En Syrie, comme à l'étranger, de nombreux Syriens ont exprimé leur joie.
"Je n'ai jamais connu une telle joie", a confié à l'AFPTV Mohammad Najm, un Syrien habitant en Allemagne, qui attend à un poste-frontière jordanien de pouvoir rentrer chez lui.
Après l'annonce de l'entrée des rebelles à Damas, une partie du palais présidentiel a été incendiée. A deux kilomètres de là, des dizaines d'hommes, de femmes et d'enfants ont pénétré dans la résidence fastueuse des Assad, qui venait d'être prise par les rebelles et pillée, selon un journaliste de l'AFP sur place.
 
                    Un combattant rebelle tire en l'air en signe de victoire, à Homs, dans le centre de la Syrie, le 8 décembre 2024 / © AFP
"La Syrie est à nous"
"La Syrie est à nous", ont scandé des combattants dans les rues de Damas.
A Damas, comme dans d'autres villes, des manifestants ont renversé et piétiné des statues de Hafez al-Assad, qui a dirigé la Syrie de 1971 à sa mort en 2000, et de son fils Bachar.
Des soldats syriens se sont débarrassés à la hâte de leur uniforme, en sortant du siège de l'état-major situé sur la place des Omeyyades, d'après des témoins.
Le 27 novembre, une coalition de rebelles menée par le groupe islamiste radical Hayat Tahrir al-Sham (HTS) d'Abou Mohammad Jolani, a lancé une offensive à partir de son fief à Idleb (nord-ouest).
 
                    Des habitants dans le centre de Damas célèbrent le départ de Bachar al-Assad annoncé par la rébellion le 8 décembre 2024 / © AFP
En quelques jours, devant l'effondrement des forces gouvernementales, les rebelles ont conquis de vastes territoires et les grandes villes d'Alep (nord), de Hama (centre), Deraa (sud) avant de s'emparer samedi de Homs, Damas, puis d'entrer à Damas.
Il s'agit de l'avancée la plus spectaculaire depuis le début de la guerre civile en Syrie, déclenchée en 2011 après la répression sanglante de manifestations prodémocratie et qui a fait près d'un demi-million de morts.
Au moins 910 personnes, dont 138 civils, ont été tuées pendant l'offensive rebelle, selon l'OSDH.
Jolani à la mosquée des Omeyyades
Après ses combattants, Abou Mohammad al-Jolani est arrivé à Damas où il s'est prosterné sur une pelouse avant de se rendre à la mosquée historique des Omeyyades.

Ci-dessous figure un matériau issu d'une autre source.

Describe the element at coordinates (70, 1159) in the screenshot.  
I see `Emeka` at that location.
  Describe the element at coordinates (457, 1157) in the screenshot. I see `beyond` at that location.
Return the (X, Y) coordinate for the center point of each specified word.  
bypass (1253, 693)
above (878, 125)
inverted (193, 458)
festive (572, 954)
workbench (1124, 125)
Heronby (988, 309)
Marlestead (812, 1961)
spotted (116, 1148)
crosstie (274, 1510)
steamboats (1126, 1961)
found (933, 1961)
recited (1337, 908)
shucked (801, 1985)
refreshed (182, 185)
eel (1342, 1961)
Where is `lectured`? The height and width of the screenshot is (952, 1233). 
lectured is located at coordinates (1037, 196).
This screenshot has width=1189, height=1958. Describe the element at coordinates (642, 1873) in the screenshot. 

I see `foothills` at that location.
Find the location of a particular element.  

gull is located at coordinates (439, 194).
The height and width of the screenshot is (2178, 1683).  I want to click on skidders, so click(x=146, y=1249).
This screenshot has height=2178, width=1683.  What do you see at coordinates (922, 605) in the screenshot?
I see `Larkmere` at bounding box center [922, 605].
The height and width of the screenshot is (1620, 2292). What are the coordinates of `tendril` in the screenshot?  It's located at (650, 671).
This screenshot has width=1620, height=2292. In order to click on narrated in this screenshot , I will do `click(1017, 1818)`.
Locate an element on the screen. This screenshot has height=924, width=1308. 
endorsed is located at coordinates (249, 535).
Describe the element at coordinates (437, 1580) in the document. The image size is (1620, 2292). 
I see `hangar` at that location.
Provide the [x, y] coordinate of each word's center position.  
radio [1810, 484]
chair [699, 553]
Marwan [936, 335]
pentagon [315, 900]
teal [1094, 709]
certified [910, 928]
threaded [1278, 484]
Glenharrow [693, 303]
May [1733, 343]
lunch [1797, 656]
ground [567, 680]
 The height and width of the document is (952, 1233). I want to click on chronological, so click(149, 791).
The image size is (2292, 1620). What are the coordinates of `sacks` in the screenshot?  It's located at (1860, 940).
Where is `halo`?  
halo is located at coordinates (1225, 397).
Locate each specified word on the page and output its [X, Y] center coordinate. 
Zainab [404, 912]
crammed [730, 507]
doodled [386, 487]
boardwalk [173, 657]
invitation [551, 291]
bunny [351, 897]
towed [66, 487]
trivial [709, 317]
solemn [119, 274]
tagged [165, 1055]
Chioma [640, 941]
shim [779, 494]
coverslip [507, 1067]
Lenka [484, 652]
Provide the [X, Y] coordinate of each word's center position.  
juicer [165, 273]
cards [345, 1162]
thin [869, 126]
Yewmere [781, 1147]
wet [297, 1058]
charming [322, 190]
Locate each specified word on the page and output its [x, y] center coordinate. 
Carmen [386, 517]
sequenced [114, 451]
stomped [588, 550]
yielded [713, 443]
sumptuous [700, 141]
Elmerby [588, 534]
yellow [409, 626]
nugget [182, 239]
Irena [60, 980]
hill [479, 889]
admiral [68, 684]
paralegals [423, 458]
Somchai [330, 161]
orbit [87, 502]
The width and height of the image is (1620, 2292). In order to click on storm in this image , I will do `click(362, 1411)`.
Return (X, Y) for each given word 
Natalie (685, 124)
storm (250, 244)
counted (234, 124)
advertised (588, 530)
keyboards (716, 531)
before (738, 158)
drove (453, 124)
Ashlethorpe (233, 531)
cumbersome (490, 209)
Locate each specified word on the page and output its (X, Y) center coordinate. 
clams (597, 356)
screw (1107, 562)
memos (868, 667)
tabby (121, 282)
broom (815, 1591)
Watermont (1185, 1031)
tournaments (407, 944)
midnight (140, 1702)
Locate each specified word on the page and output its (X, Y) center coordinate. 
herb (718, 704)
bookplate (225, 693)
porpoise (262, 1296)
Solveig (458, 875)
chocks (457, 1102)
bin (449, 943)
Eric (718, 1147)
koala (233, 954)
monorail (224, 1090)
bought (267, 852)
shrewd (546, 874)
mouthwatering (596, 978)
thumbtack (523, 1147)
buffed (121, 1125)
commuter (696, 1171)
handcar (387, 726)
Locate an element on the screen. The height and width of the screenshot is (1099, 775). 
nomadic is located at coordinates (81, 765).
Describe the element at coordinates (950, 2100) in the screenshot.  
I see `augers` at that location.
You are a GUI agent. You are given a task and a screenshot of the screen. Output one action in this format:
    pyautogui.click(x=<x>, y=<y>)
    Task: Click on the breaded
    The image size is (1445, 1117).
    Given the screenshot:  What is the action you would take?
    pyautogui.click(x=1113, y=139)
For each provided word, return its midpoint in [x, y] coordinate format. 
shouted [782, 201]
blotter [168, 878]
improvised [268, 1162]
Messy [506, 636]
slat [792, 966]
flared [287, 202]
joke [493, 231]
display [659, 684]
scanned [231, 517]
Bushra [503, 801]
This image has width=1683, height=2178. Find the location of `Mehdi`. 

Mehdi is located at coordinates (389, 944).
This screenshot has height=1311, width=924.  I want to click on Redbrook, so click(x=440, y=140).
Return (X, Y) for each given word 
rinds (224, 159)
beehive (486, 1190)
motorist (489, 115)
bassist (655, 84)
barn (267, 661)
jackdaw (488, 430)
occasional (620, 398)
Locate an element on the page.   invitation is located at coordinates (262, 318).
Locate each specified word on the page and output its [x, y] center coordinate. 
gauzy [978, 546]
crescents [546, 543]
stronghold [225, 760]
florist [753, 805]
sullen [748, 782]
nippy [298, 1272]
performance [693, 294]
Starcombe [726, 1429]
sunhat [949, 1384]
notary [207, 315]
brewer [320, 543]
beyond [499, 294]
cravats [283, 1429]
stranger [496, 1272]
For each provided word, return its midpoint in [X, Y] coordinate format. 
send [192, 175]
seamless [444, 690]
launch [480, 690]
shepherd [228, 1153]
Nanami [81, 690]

Il a appelé dans un communiqué ses combattants à ne pas s'approcher des institutions publiques, ajoutant que celles-ci restaient sous contrôle du Premier ministre jusqu'à la "passation officielle".
Dans une vidéo publiée sur Facebook, le Premier ministre syrien, Mohamed al-Jalali, s'est dit prêt à coopérer avec tout nouveau "leadership" choisi par le peuple.
 
                    Un portrait de Bachar al-Assad au cadre brisé dans un bâtiment de la Direction de la sécurité politique du régime syrien à la périphérie de la ville de Hama (centre), le 7 décembre 2024 / © AFP
HTS, l'ancienne branche syrienne d'Al-Qaïda qui dit avoir rompu avec le jihadisme, sans réellement convaincre les chancelleries occidentales.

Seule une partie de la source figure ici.